* [Supplied data]:
------------------------------------------------------------

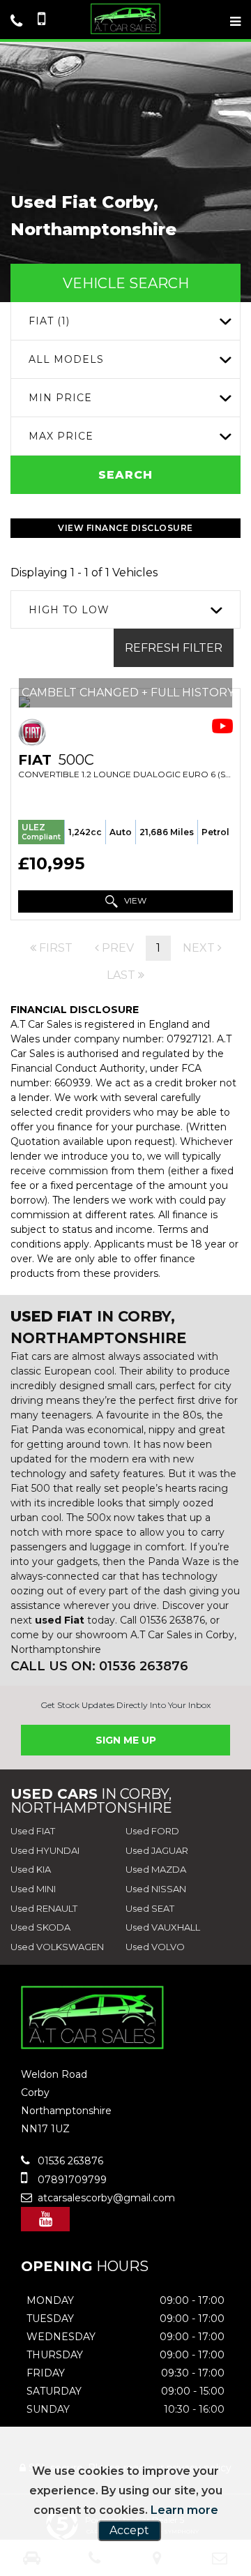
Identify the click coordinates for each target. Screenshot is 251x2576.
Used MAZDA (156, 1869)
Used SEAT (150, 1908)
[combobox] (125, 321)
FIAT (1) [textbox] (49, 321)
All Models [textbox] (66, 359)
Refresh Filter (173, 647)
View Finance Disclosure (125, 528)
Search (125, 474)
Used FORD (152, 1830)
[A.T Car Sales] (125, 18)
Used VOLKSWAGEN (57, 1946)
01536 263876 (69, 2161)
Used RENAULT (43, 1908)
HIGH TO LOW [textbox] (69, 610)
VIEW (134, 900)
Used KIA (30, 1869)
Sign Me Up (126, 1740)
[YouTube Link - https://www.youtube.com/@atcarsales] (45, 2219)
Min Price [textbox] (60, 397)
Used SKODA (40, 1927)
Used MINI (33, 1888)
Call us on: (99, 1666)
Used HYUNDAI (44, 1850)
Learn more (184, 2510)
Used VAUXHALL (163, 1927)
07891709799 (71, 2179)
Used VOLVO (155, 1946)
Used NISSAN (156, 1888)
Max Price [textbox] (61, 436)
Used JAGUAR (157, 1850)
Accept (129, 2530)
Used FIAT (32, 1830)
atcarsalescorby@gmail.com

------------------------------------------------------------

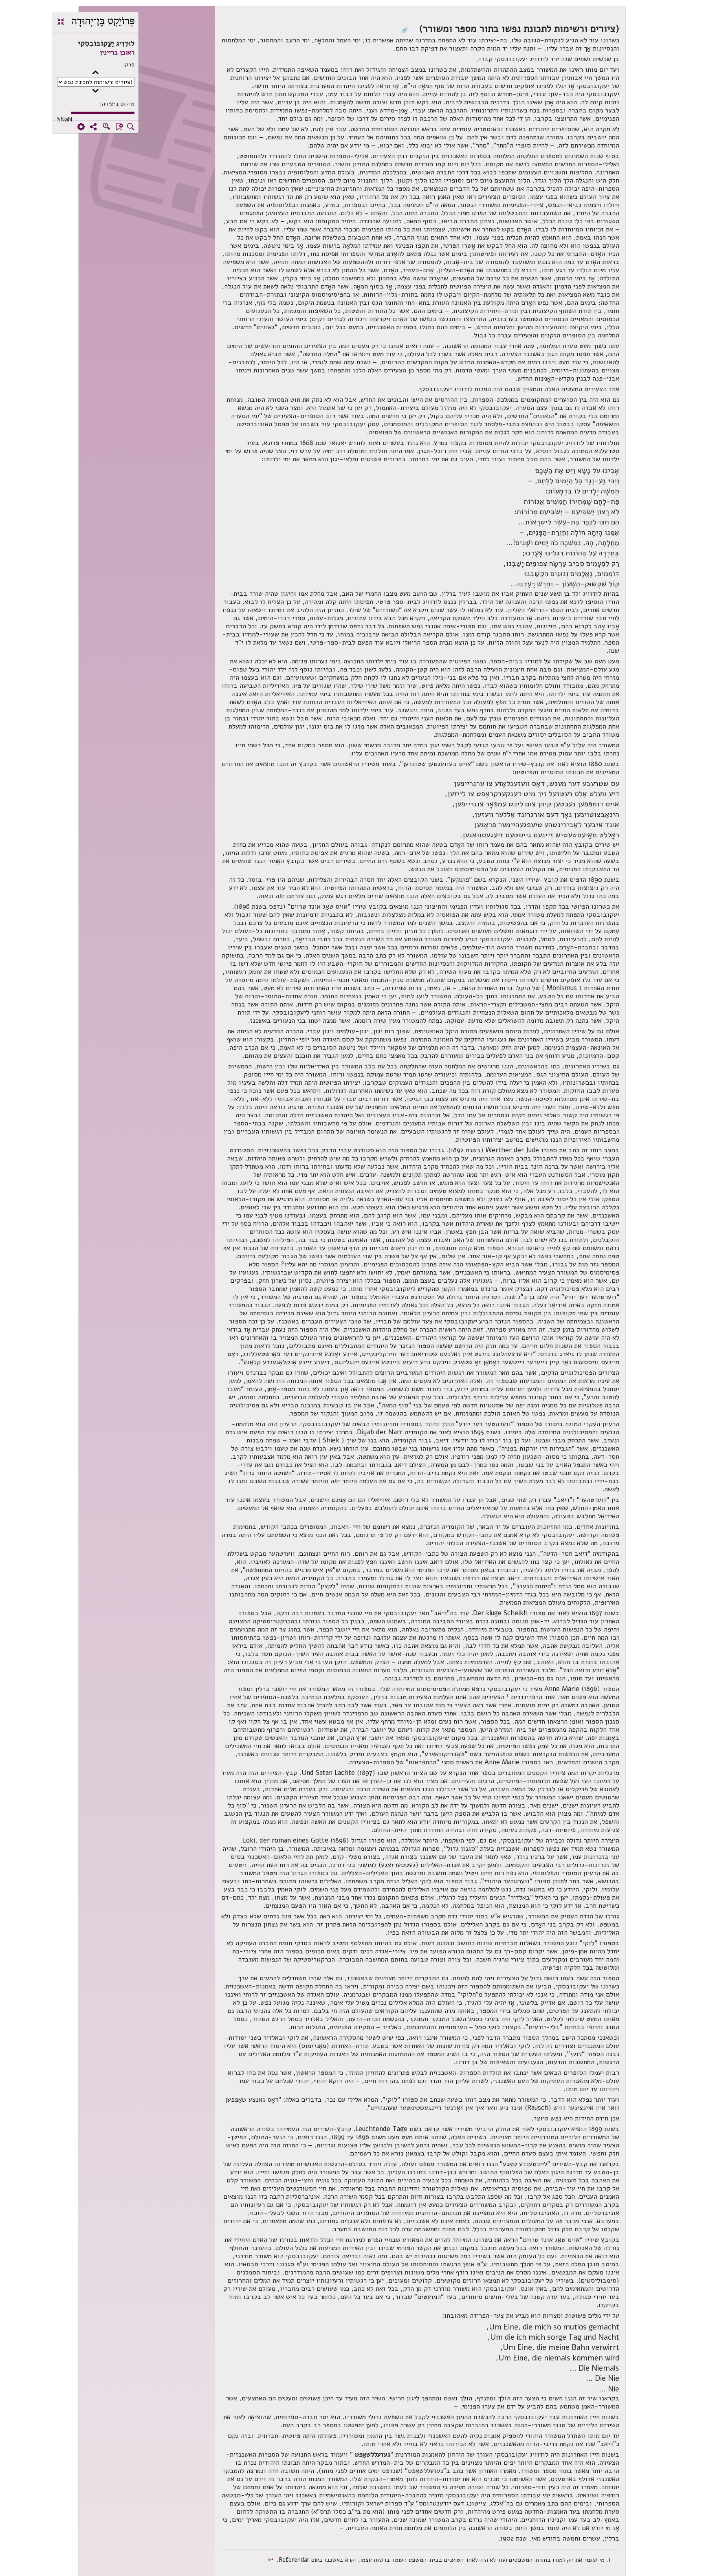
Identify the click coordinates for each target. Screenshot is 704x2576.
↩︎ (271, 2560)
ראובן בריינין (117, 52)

------------------------------------------------------------

* [Work request]: Out of the data above, transcribe exactly and only the lines starting with the line that has "HIGH TO LOW [textbox] (69, 610)" and going on through the line that has "atcarsalescorby@gmail.com", both included.

* [Result for this exercise]:
HIGH TO LOW [textbox] (69, 610)
VIEW (134, 900)
Used KIA (30, 1869)
Sign Me Up (126, 1740)
[YouTube Link - https://www.youtube.com/@atcarsales] (45, 2219)
Min Price [textbox] (60, 397)
Used SKODA (40, 1927)
Used MINI (33, 1888)
Call us on: (99, 1666)
Used HYUNDAI (44, 1850)
Learn more (184, 2510)
Used VAUXHALL (163, 1927)
07891709799 (71, 2179)
Used VOLVO (155, 1946)
Used NISSAN (156, 1888)
Max Price [textbox] (61, 436)
Used JAGUAR (157, 1850)
Accept (129, 2530)
Used FIAT (32, 1830)
atcarsalescorby@gmail.com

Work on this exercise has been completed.